Insulin resistance (IR), as a key mediator of obesity and metabolic syndrome, is thought to be associated with pathogenesis of calcific aortic valve disease and altered LV function and structure. Utsunomiya H et al. demonstrated that IR is associated with subclinical abnormalities of LV function assessed by 2D-STE in patients with AVS [27]. They found that LV-GLS, strain rate (SR), and early diastolic SR were significantly lower in the AVS+IR group than in the AVS−IR group and in control subjects; and they showed that IR is a powerful independent predictor of subclinical LV myocardial dysfunction regardless of concomitant visceral obesity and LV hypertrophy. This study is important for investigating subclinical LV dysfunction in AVS. However, as they mentioned, their study has the expected limitations of 2D-STE, such as longer examination times, miss-tracking, and angle dependence. They also did not evaluate whether or not there was an impairment on left atrial functions. 3D-STE provides a more precise representation of myocardial deformation. In the current study, we demonstrated that the LV-GLS and LV-GCS were significantly depressed in the AVS (+) group than in the AVS (−) group. However, we couldn’t find any significant differences between two groups in terms of left atrial 3D-STE results. We did not find any studies that previously assessed the effect of AVS on myocardial functions with 3D-STE.

In the current study, we showed that left ventricular functions, rather than the left atrial mechanics, were impaired subclinically in subjects with AVS. The vulnerability of LV endocardium to ischemic/nonischemic oxidative stress and changes in extracellular matrix may be pathophysiological processes in the development of subclinical ventricular myopathy in early stage compared to atrial tissue. Our results support that subjects with AVS may have subclinical LV deformation abnormalities even though they have not LV pressure overload. In the line of these findings, we can say that subjects with AVS should be investigated for comorbidities leading to atherosclerosis, their dysmetabolic status should be evaluated and these patients should be followed up more closely.

Limitations

This study had several limitations. There were a limited number of patients in the study. The cross-sectional design of the current study precluded the demonstration of a causality relationship. Patients were not examined for CAD, which could affect strain parameters.
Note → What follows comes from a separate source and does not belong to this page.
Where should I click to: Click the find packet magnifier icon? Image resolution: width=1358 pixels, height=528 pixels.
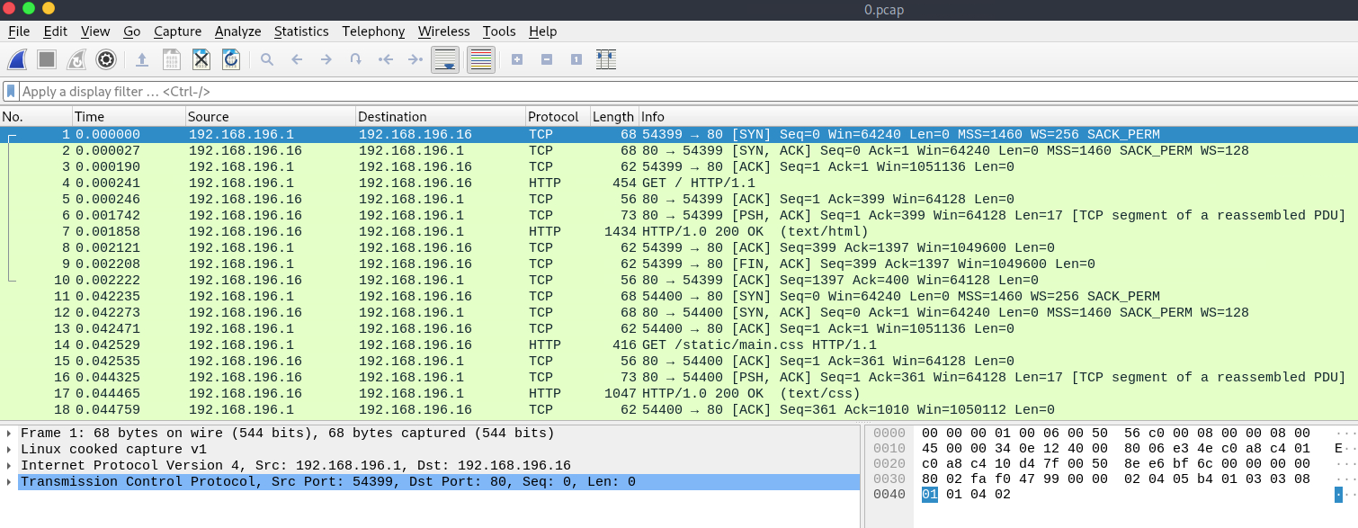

In addition, we did not evaluate calcific load in AVS with computed tomography.

Conclusions

The current study is the first to assess the LA and LV myocardial dynamics in the subjects with AVS by performing 3D-STE. We demonstrated that the LV-GLS and LV-GCS were significantly depressed in the AVS (+) subjects than in the AVS (−) subjects. However, we showed that the left atrial 3D values were similar in both groups. According to these findings, patients with AVS should be investigated in terms of atherosclerotic risk factors, their dysmetabolic status should be evaluated and closely followed up for their progression to calcific AS. There is a need for prospective studies with a greater number of patients investigating the interaction between AVS and subclinical LV dysfunction and examining the pathophysiological relationship.